▶ [WHAT IS REQUIRED]: Could you arrange the lines between the one holding "Where should I" and the one holding "Looking at the", inclusive, as a Markdown table with the columns Number and Line? Skip blank lines and leave the pictures out.

▶ [STORED RECORDS]:
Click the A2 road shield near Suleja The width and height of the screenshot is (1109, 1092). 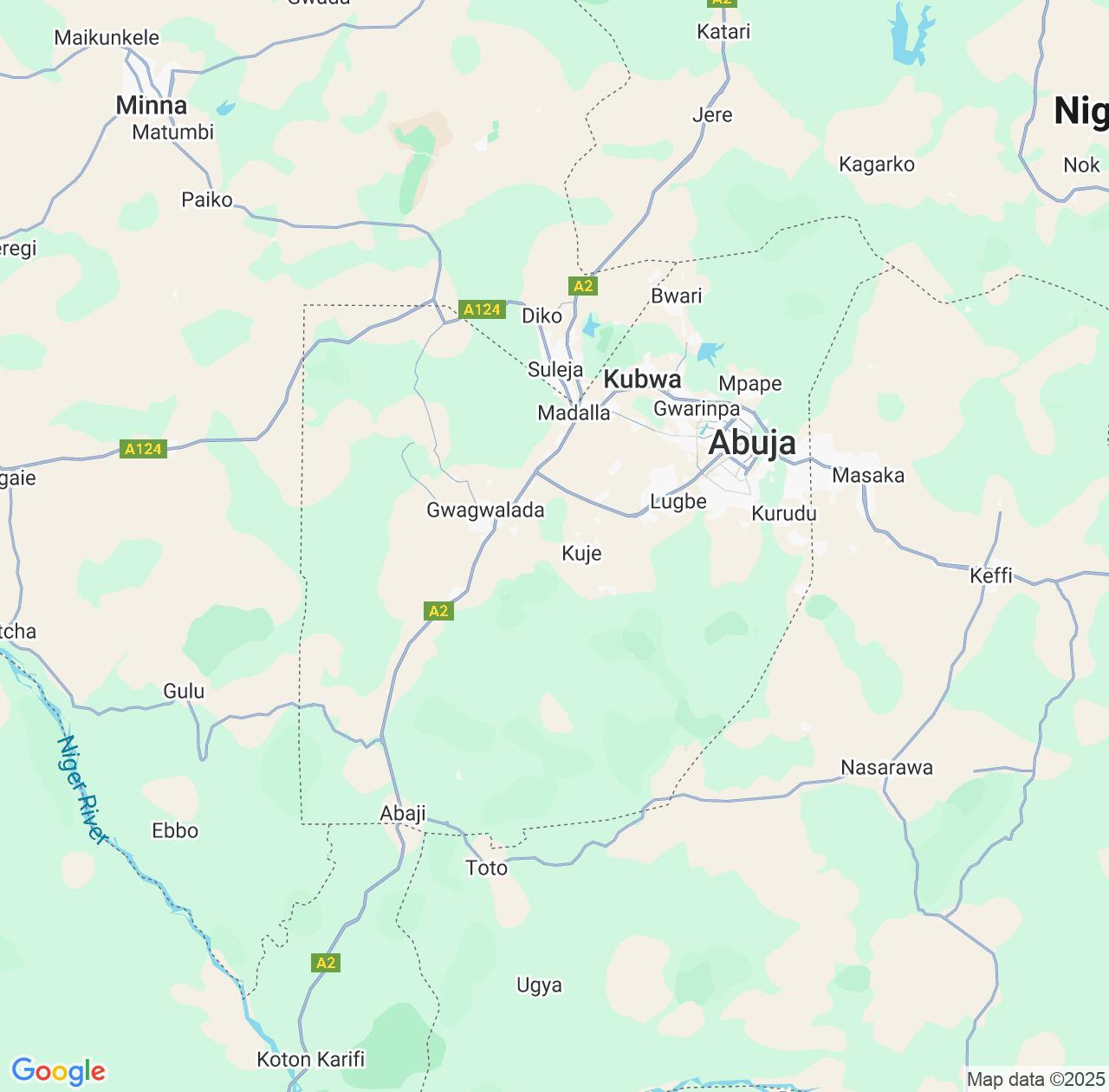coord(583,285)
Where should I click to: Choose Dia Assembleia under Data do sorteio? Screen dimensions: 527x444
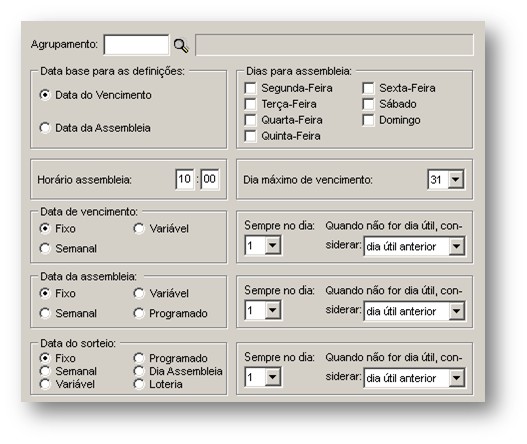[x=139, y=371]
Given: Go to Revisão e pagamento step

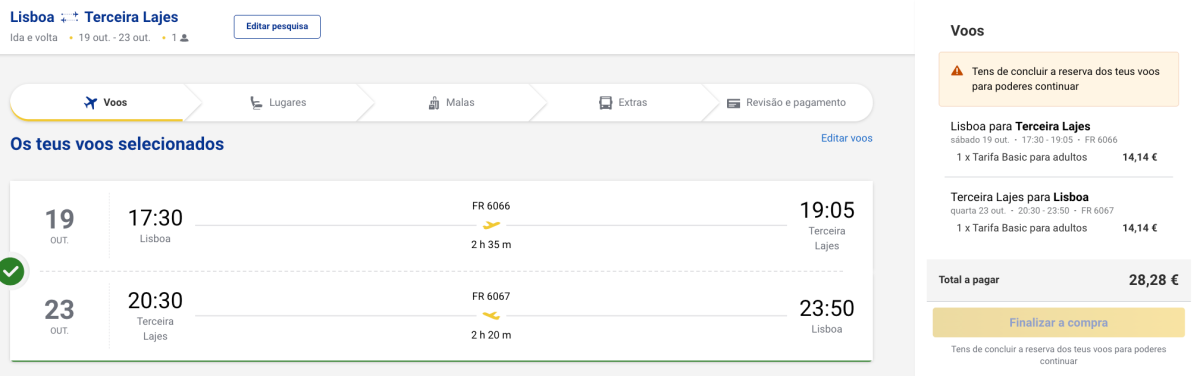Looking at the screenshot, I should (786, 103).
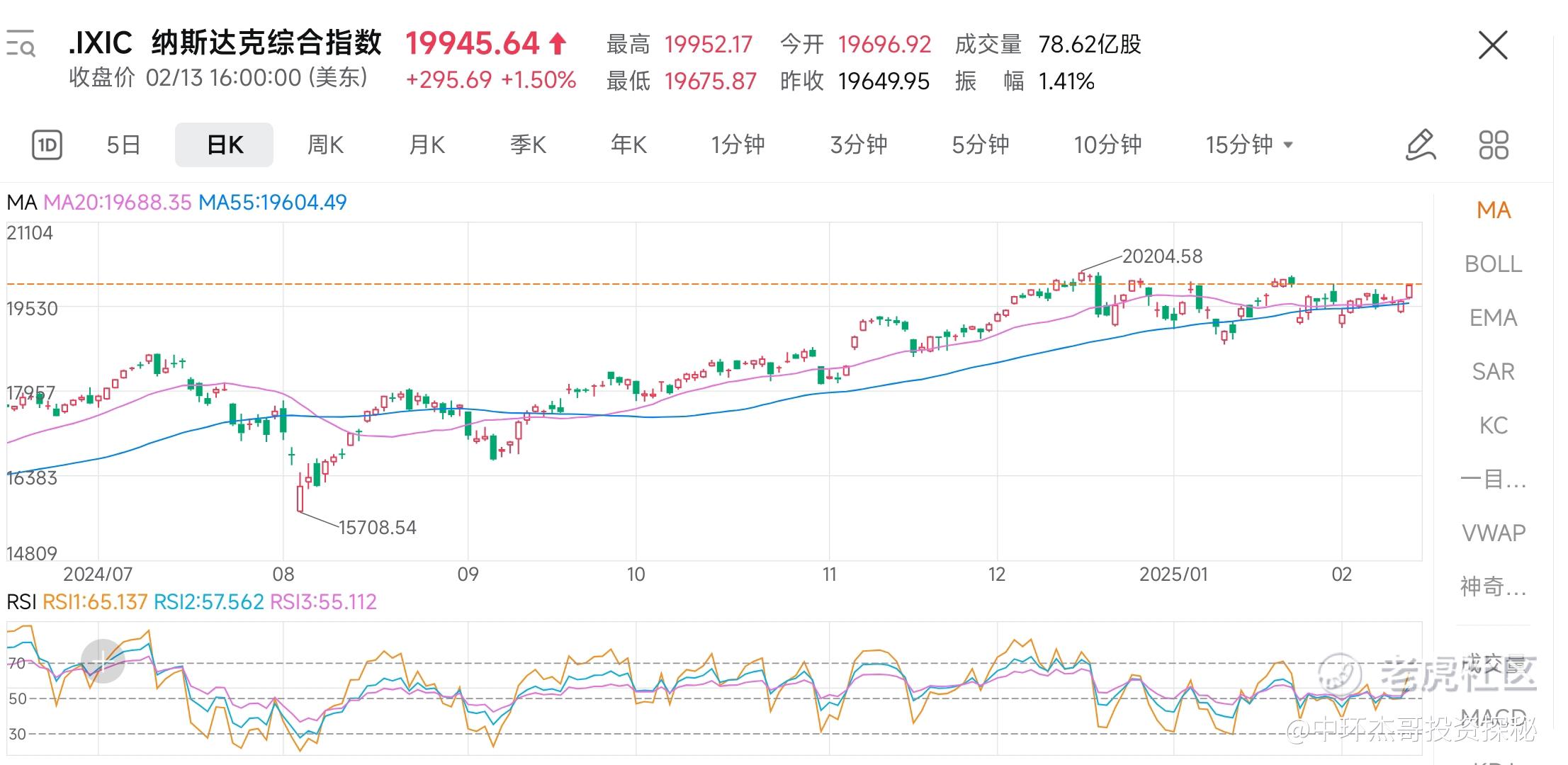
==
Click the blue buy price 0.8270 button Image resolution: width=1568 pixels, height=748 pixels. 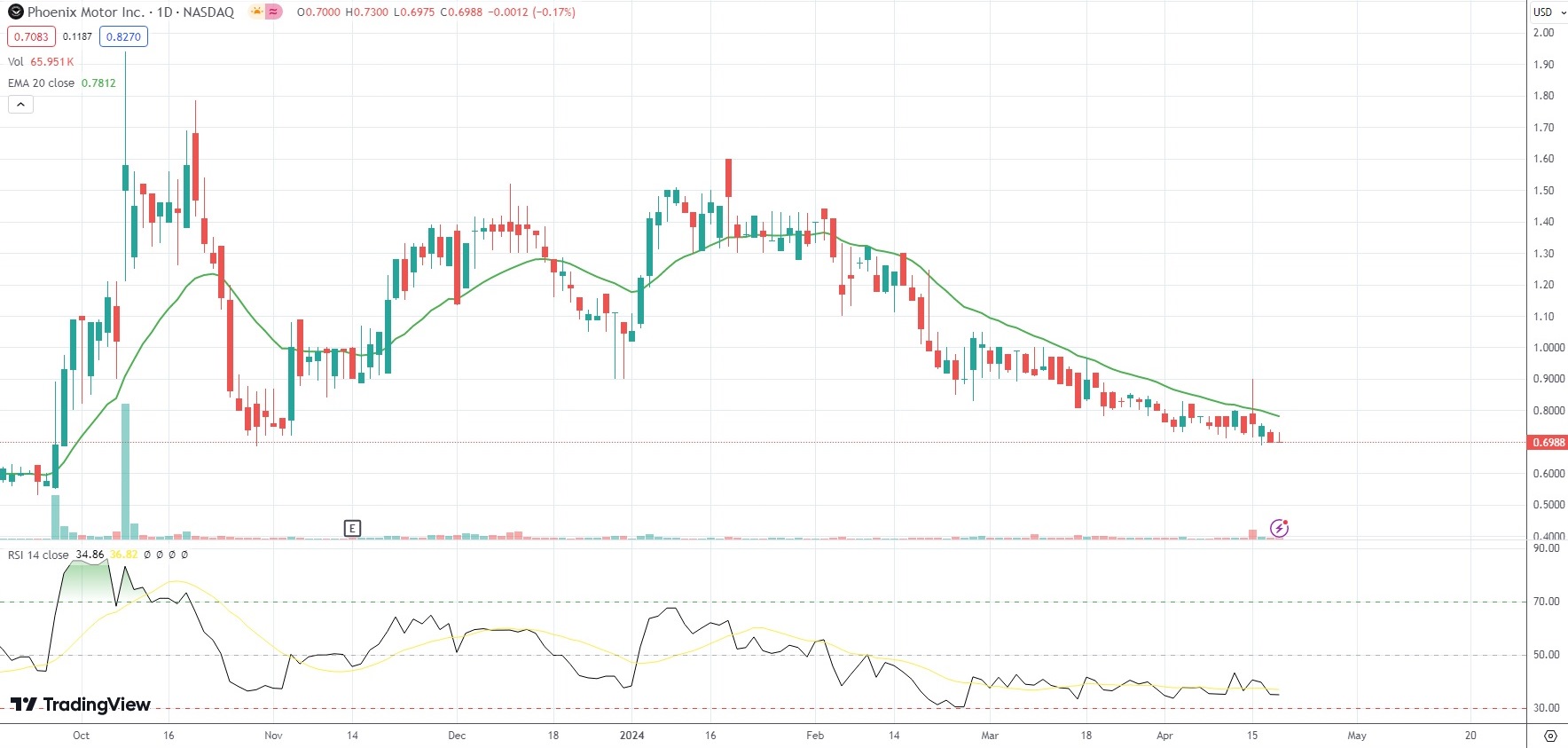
==
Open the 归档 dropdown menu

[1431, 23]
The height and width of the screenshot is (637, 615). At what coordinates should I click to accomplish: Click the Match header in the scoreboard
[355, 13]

▶ [FINISHED TASK]:
| Number | Line |
|---|---|
| 1 | Where should I click to: Choose Dia Assembleia under Data do sorteio? Screen dimensions: 527x444 |
| 2 | [x=139, y=371] |
| 3 | Given: Go to Revisão e pagamento step |
| 4 | Looking at the screenshot, I should (786, 103). |